The Dawn of the Return of the Resurrection of the Uprising

Twas but a normal day when Donatello doth laid down da pain upon Sir Chuck Norris' unattractive dome, in the background Sir Stan Lee doth lost his breath as Sir Batman pulled da entrails of Jason Todd about his neck. Squire Damian held aloft da sword of Sir Lion-O to smite Sir Batman, but Squire Timothy Drake doth kicketh Damian's frontal knobbers.

Meanwhile in the Hall of Justice...

Sir Obi Wan Kenobi paralyzed the 10th Doctor with the force. 10 meters to the left, the Master handed over da monies for dat crystal blue to Sir Walter White. Realizing that he had been ripped off-ith, he threw yonder golden rat with red cheeks (aka Pikachu).

In the backyard the Eye of Sauron stood-ith tall, declaring it's ownership of the world, out of nowhere the Mane Six joined together to shoot a laser of friendship at the Eye of Sauron, however it could not be pulled off because Pinkie Pie got a hard clock to the face by Sir Captain Falcon.

*The camera pans out to Catbug playing with dolls.*

He lifted up Twilight Sparkle, " 'Why would you do that? Now we can't defeat the Eye of Sauron!' Captain Falcon valiantly jumped up to the rescue, but was knocked away by the Atraxi! Slow motion ensues: 'NOOOoooo!' "

Catbug turns to a Lego building "Sherlock is about to fall to his death as Castiel stands by in shock! 'Goodbye, Cas.' He falls! 'Rebeccaaaa!' Woop-woop and the War Doctor saves him in the TARDIS!"

The Winter Soldier jumps onto the car of an unsuspecting citizen. His mask is knocked off by Beckett just as Wolverine looks up, "Bucky?" Before Bucky can respond Sinestro backhanded Spiderman into Wolverine and the invisible jet.

A cow stood in the center of Gotham. Commissioner Gordon was about to arrest it when the Joker riding a pterodactyl swooped down and picked it up. It turned out to be Selina Kyle in a very convincing cow-suit.

The 4th Doctor stood bewildered from being hit in the head by a banana boomerang thrown by Deadpool with the assistance of Sokka. While Star Lord dodged asteroids bullet time style.

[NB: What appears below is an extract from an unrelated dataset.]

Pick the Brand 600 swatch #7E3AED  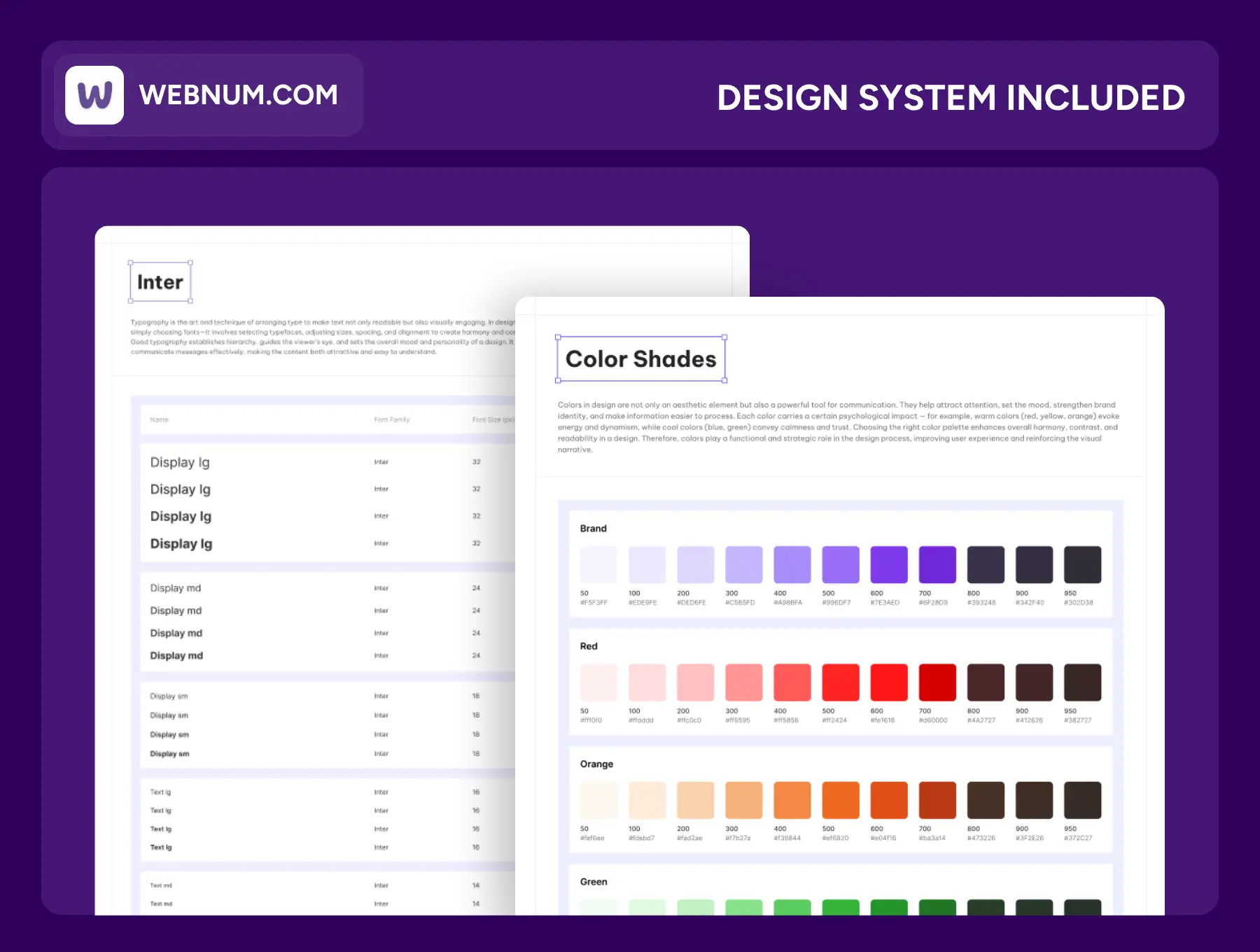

In Russia, Toph metalbended the Eiffel Tower around Godzilla, as Napoleon Bonaparte ate french fries with Julius Caesar and Tony Stark, who was too busy flirting with Elsa. "You are never going to get with this," she said as she sauntered into the sunset with Kuzco. Yoda turned to Sir Stark, "Your ego, let it go, you must."

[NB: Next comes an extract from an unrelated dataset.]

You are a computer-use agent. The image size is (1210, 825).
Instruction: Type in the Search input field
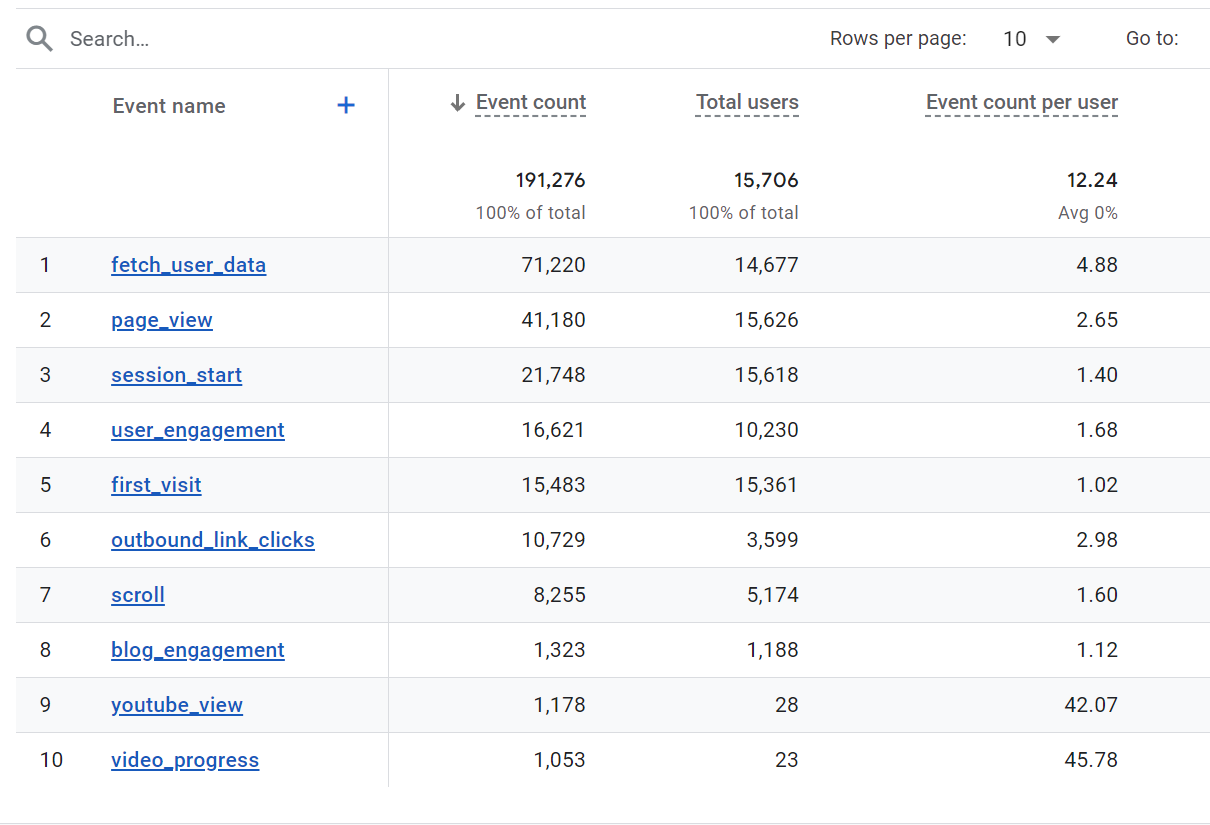(x=300, y=39)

"-and they lived happily ever after, the end," Catbug smiled.

Loki looked up at Catbug, "But what happened to the Eye of Sauron and the ponies?"

"Oh they died," he said.

"What?"

"Yep, Moffat and Whedon killed them."

"I'm sorry, who?"

Catbug stopped. "No one," he said ominously.

*The screen fades to black.*

Thought of by a friend of mine who is a self proclaimed "Pro Bronie". This is in no way to be taken seriously.